Nicotine patch preloading for smoking cessation (the preloading trial): study protocol for a randomized controlled trial
1 Nuffield Department of Primary Care Health Sciences, University of Oxford, Radcliffe Observatory Quarter, Woodstock Road, OX2 6GG Oxford, UK
2 Division of Primary Care, University of Nottingham, Queen’s Medical Centre, NG7 2UH Nottingham, UK
3 Division of Epidemiology & Public Health, University of Nottingham, Clinical Sciences Building, Nottingham City Hospital, Hucknall Road, NG5 1PB Nottingham, UK
4 Tobacco Dependence Research Unit, Wolfson Institute of Preventive Medicine, Barts and The London School of Medicine and Dentistry, 55 Philpot Street, Whitechapel, E1 2HJ London, UK
5 Faculty of Health and Life Sciences, Richard Crossman Building, Coventry University, Priory Street, CV1 5FB Coventry, UK
6 Health Behaviour Research Centre, Department of Epidemiology & Public Health, UCL, Gower Street, WC1E 6BT London, UK
7 School of Experimental Psychology, University of Bristol, 12a Priory Road, BS8 1TU Bristol, UK
8 MRC Integrative Epidemiology Unit (IEU), University of Bristol, 12a Priory Road, BS8 1TU Bristol, UK
9 Department of Health Sciences, University of York, Seebohm Rowntree Building, Heslington, YO10 5DD York, UK
Trials 2014, 15:296 doi:10.1186/1745-6215-15-296Published: 22 July 2014
The use of nicotine replacement therapy before quitting smoking is called nicotine preloading. Standard smoking cessation protocols suggest commencing nicotine replacement therapy only on the first day of quitting smoking (quit day) aiming to reduce withdrawal symptoms and craving. However, other, more successful smoking cessation pharmacotherapies are used prior to the quit day as well as after.
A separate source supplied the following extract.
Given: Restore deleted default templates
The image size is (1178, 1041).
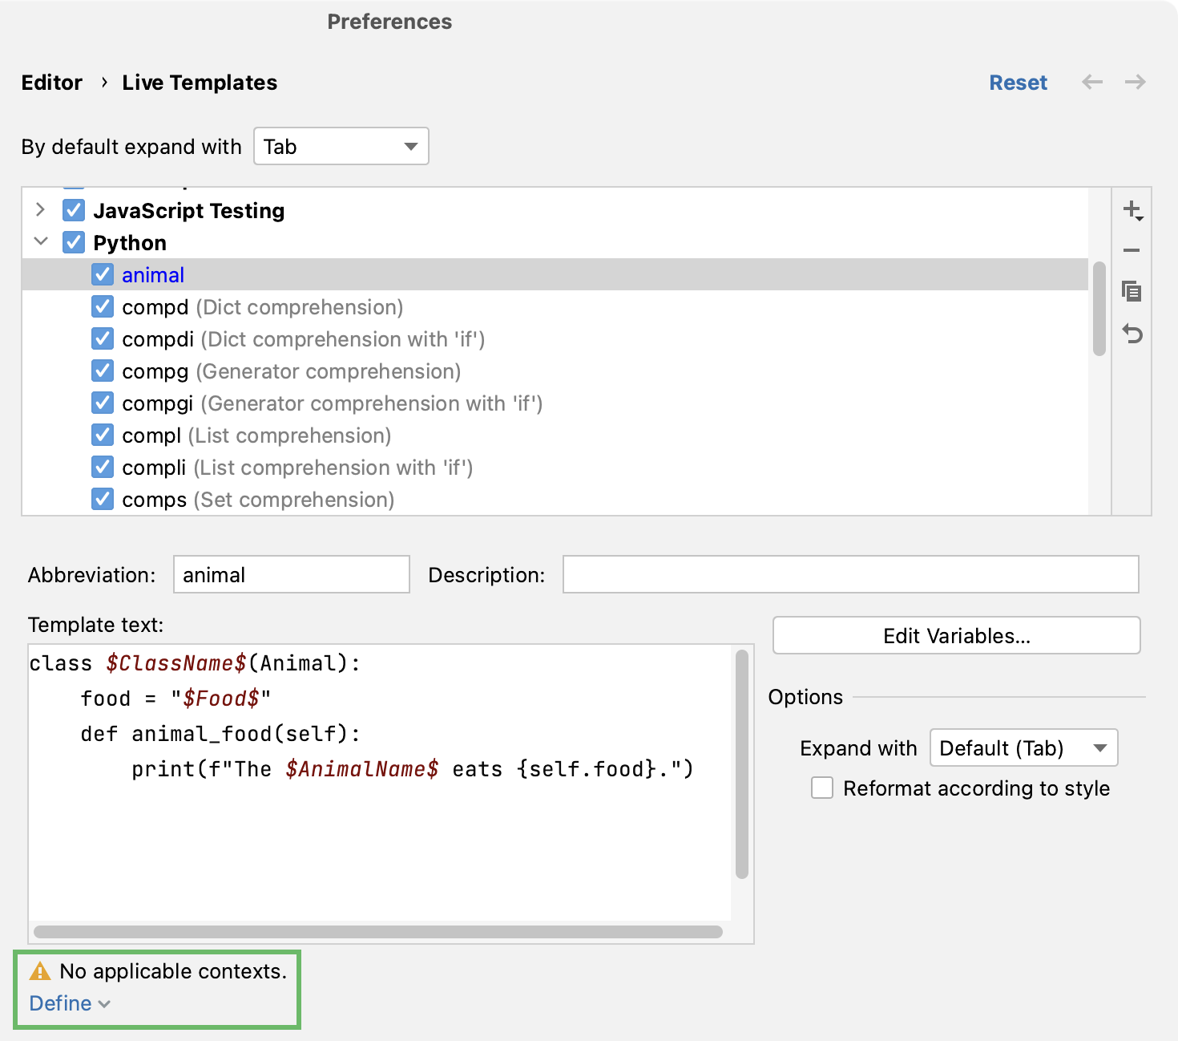Looking at the screenshot, I should tap(1132, 334).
Nicotine preloading could improve quit rates by reducing satisfaction from smoking prior to quitting and breaking the association between smoking and reward. A systematic literature review suggests that evidence for the effectiveness of preloading is inconclusive and further trials are needed.
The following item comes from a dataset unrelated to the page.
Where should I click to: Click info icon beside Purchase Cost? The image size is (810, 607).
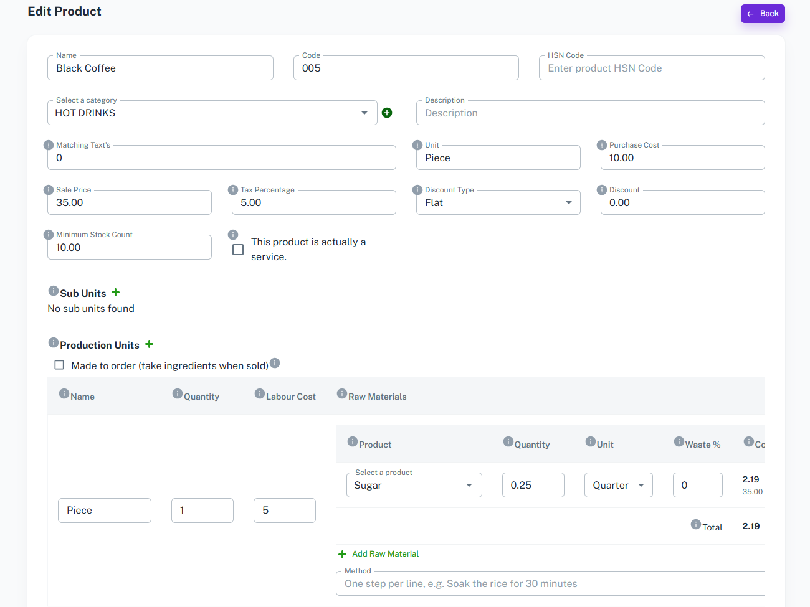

This is a study protocol for a multicenter, non-blinded, randomized controlled trial based in the United Kingdom, enrolling 1786 smokers who want to quit, funded by the National Institute for Health Research, Health Technology Assessment program, and sponsored by the University of Oxford. Participants will primarily be recruited through general practices and smoking cessation clinics, and randomized (1:1) either to use 21 mg nicotine patches, or not, for four weeks before quitting, whilst smoking as normal. All participants will be referred to receive standard smoking cessation service support.
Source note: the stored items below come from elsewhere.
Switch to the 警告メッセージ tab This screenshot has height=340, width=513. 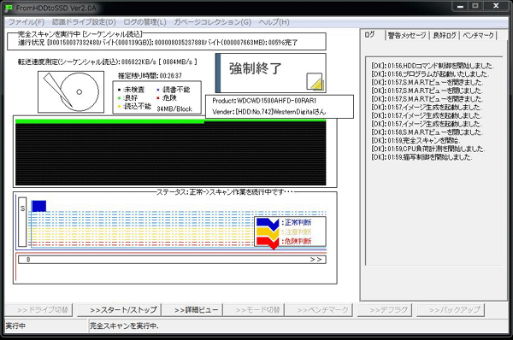pyautogui.click(x=407, y=35)
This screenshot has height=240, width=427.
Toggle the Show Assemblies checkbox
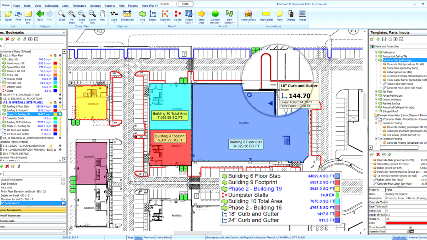coord(410,228)
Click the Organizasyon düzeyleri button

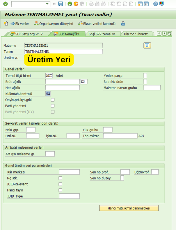pyautogui.click(x=54, y=23)
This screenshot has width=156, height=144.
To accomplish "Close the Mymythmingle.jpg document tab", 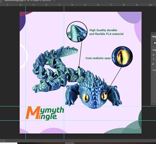I will click(x=54, y=0).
Follow-ups will take place at one week, four weeks, six months and 12 months after quit day. The primary outcome will be prolonged, biochemically verified six-month abstinence. Additional outcomes will include point prevalence abstinence and abstinence of four-week and 12-month duration, side effects, costs of treatment, and markers of potential mediators and moderators of the preloading effect.
This large trial will add substantially to evidence on the effectiveness of nicotine preloading, but also on its cost effectiveness and potential mediators, which have not been investigated in detail previously. A range of recruitment strategies have been considered to try and compensate for any challenges encountered in recruiting the large sample, and the multicentre design means that knowledge can be shared between recruitment teams. The pragmatic study design means that results will give a realistic estimate of the success of the intervention if it were to be rolled out as part of standard smoking cessation service practice.
Current Controlled Trials ISRCTN33031001. Registered 27 April 2012.